**Problem requirements:**
In duplicating the lines below, keep every word unchanged and drop the pictures.

(Provided data begins)

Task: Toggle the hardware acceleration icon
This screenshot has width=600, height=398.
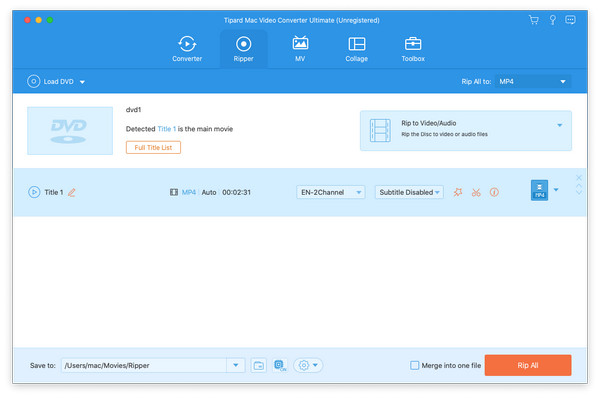Action: [x=280, y=365]
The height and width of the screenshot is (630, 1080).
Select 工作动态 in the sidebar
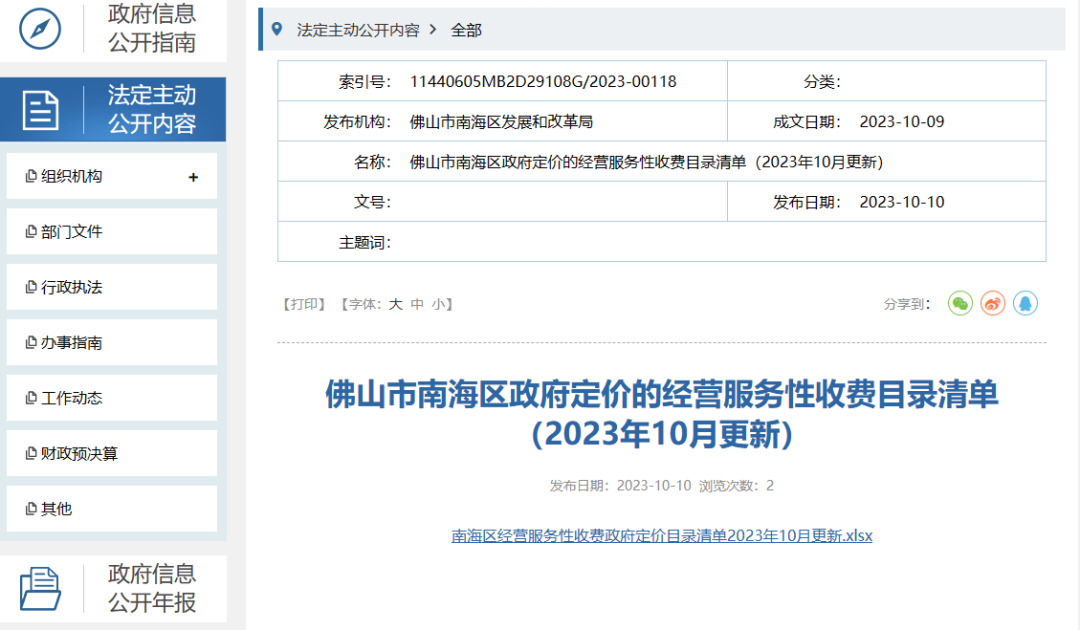(x=71, y=398)
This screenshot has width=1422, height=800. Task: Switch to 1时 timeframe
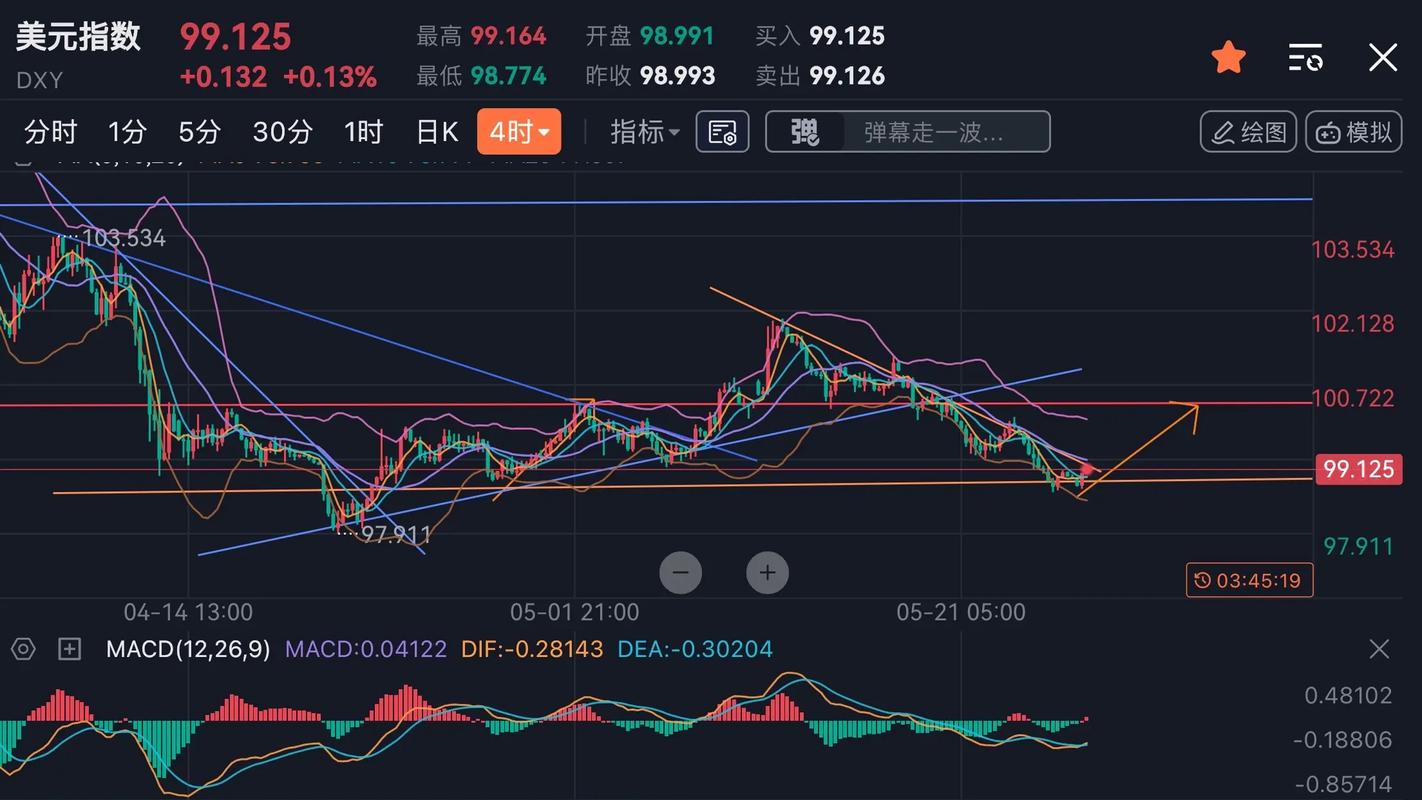(363, 132)
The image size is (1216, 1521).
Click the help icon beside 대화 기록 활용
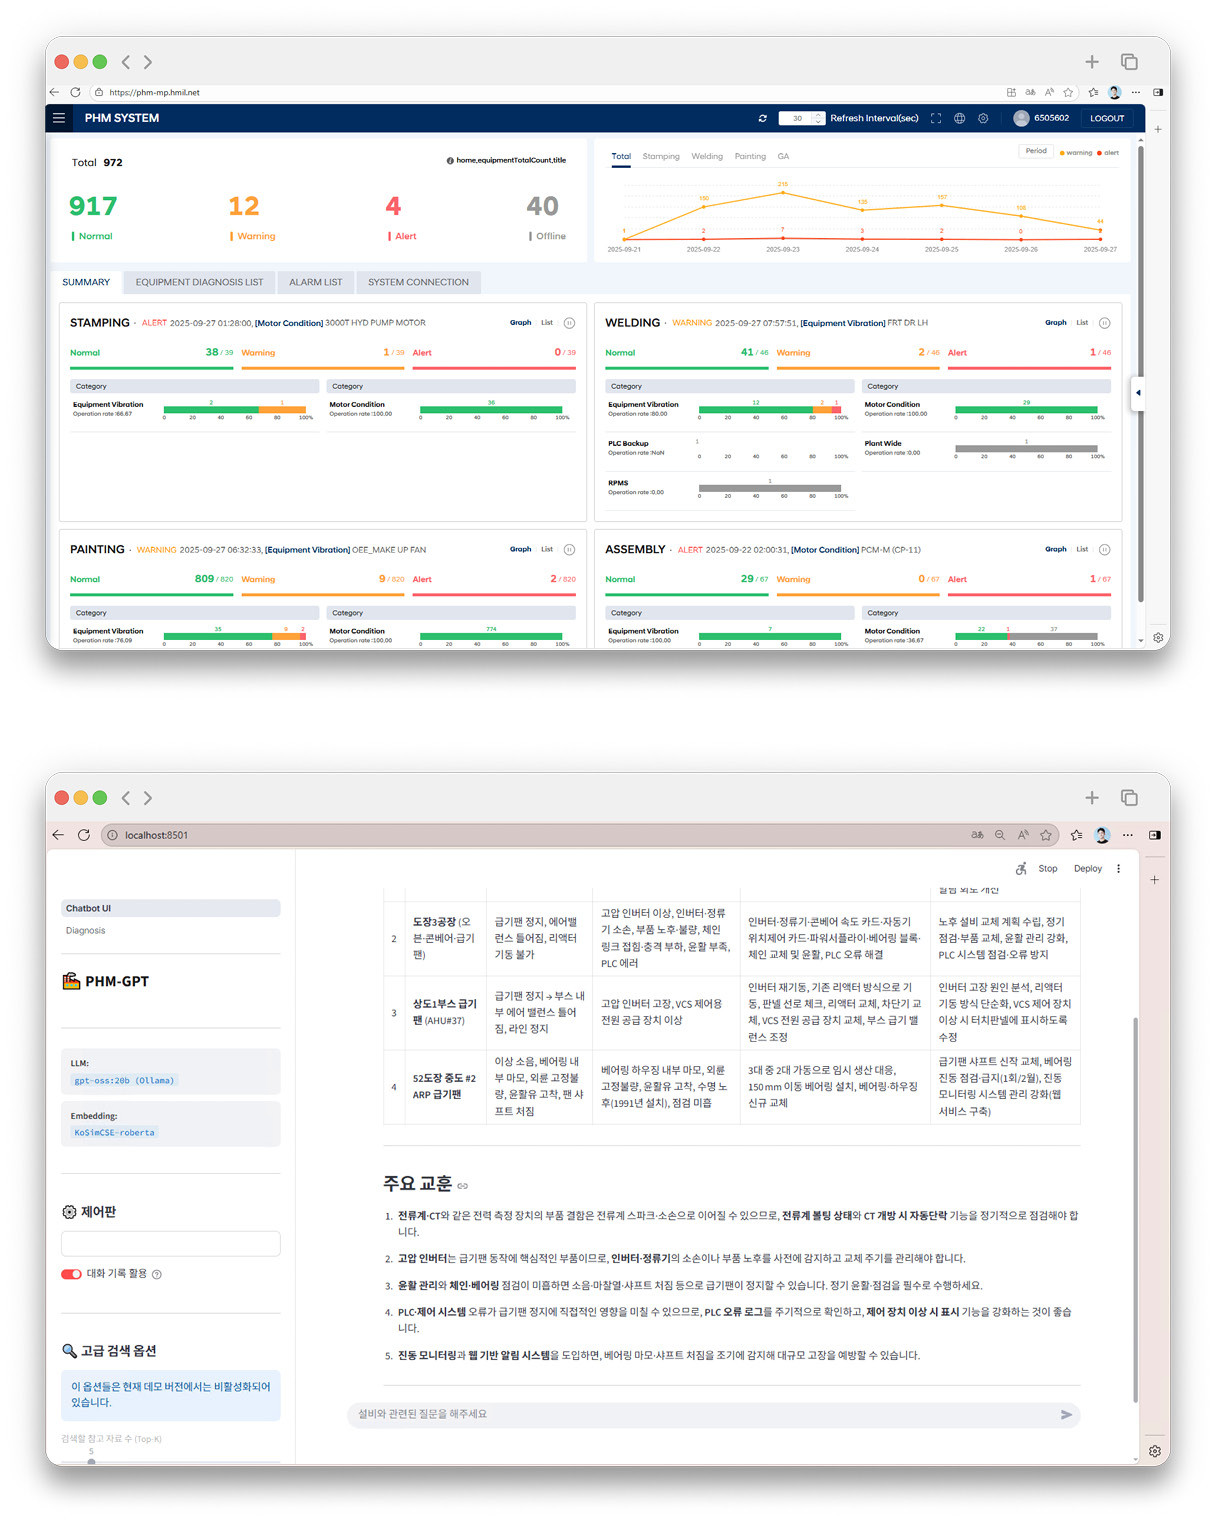coord(157,1274)
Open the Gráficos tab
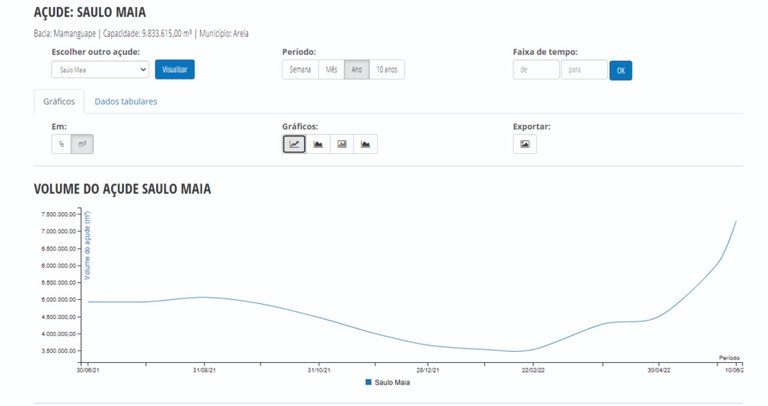The height and width of the screenshot is (406, 768). click(59, 101)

(Provided data ends)

**Solution below:**
Task: Toggle the hardware acceleration icon
This screenshot has width=600, height=398.
Action: [x=280, y=365]
The height and width of the screenshot is (630, 1080).
Select 工作动态 in the sidebar
(x=71, y=398)
This screenshot has width=1422, height=800. Task: Switch to 1时 timeframe
(363, 132)
The image size is (1216, 1521).
Click the help icon beside 대화 기록 활용
coord(157,1274)
Open the Gráficos tab
The height and width of the screenshot is (406, 768). click(59, 101)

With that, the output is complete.